• _Quellenauszug_
-*-*-

Entfesselte Demokratie in Frankreich

Oliver David über die französischen Proteste und ihre Ursachen

  • Olivier David
  • Lesedauer: 4 Min.

Es gibt Gegenden, von denen hört man nur, wenn es knallt. So ist es mit Mantes la Jolie, dem Banlieue im Nordwesten von Paris, in dem mein Vater aufgewachsen ist. Von den Protesten gegen die Hochschulreformen 2018 ist mir ein Bild in Erinnerung geblieben. Etwa 150 Kinder, fast alle schwarzer Hautfarbe, kauerten auf dem Boden, die Köpfe geduckt, die Hände hinter den Rücken gefesselt. Vor ihnen weiße französische Polizisten. Auf Twitter schrieb jemand, das Bild erinnere ihn an Fotos von Exekutionen. Auch bei den Aufständen nach dem Tod des 17-jährigen Nahel Merzouk aus Nanterre, der Ende Juni von einem Polizisten erschossen wurde, war Mantes la Jolie wieder im Fokus. Jugendliche setzten das dortige Rathaus in Brand.

-*-*-

• _Bereitgestellte Datensätze_
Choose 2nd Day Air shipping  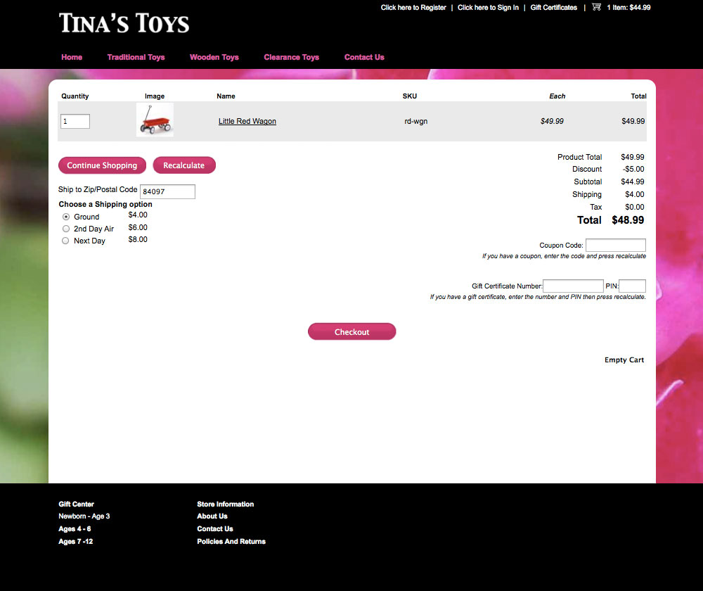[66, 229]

-*-*-

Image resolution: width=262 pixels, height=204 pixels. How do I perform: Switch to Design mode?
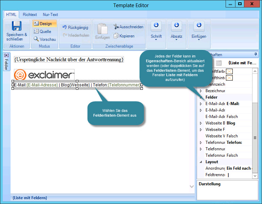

-*-*-

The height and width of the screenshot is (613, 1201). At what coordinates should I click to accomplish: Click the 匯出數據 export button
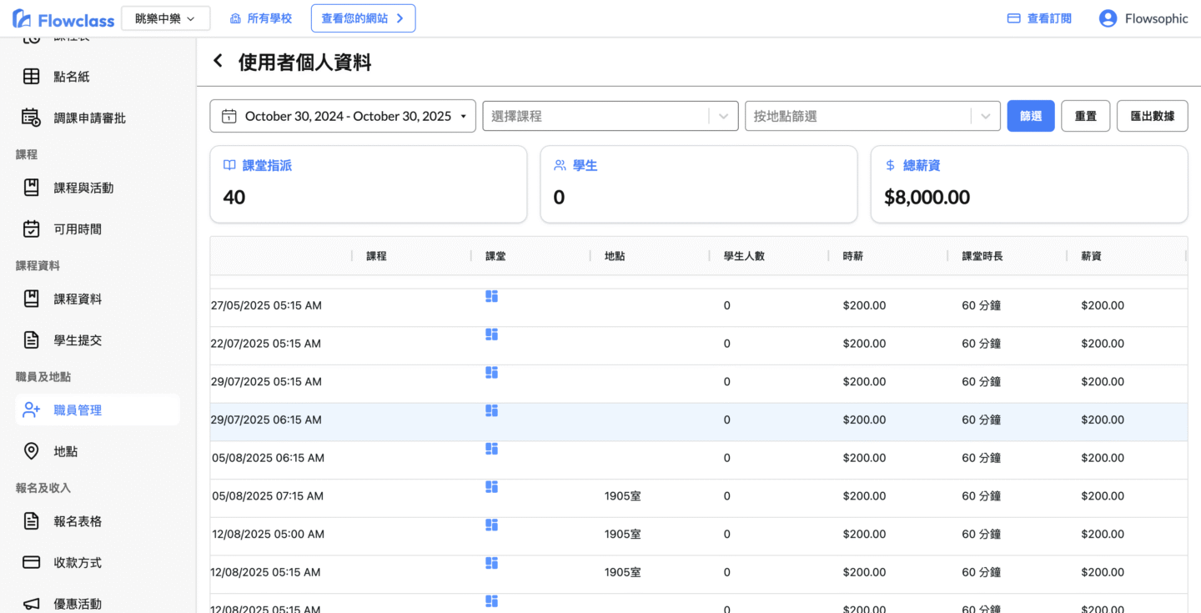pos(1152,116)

-*-*-

• _Arbeitsauftrag_
Schreibe aus dem Quellenauszug über die französischen Proteste oben alles ab, was von „Entfesselte Demokratie in“ bis hinunter zu „Rathaus in Brand.“ reicht, und verändere dabei nichts.

• _Lösung_
Entfesselte Demokratie in Frankreich

Oliver David über die französischen Proteste und ihre Ursachen

  • Olivier David
  • Lesedauer: 4 Min.

Es gibt Gegenden, von denen hört man nur, wenn es knallt. So ist es mit Mantes la Jolie, dem Banlieue im Nordwesten von Paris, in dem mein Vater aufgewachsen ist. Von den Protesten gegen die Hochschulreformen 2018 ist mir ein Bild in Erinnerung geblieben. Etwa 150 Kinder, fast alle schwarzer Hautfarbe, kauerten auf dem Boden, die Köpfe geduckt, die Hände hinter den Rücken gefesselt. Vor ihnen weiße französische Polizisten. Auf Twitter schrieb jemand, das Bild erinnere ihn an Fotos von Exekutionen. Auch bei den Aufständen nach dem Tod des 17-jährigen Nahel Merzouk aus Nanterre, der Ende Juni von einem Polizisten erschossen wurde, war Mantes la Jolie wieder im Fokus. Jugendliche setzten das dortige Rathaus in Brand.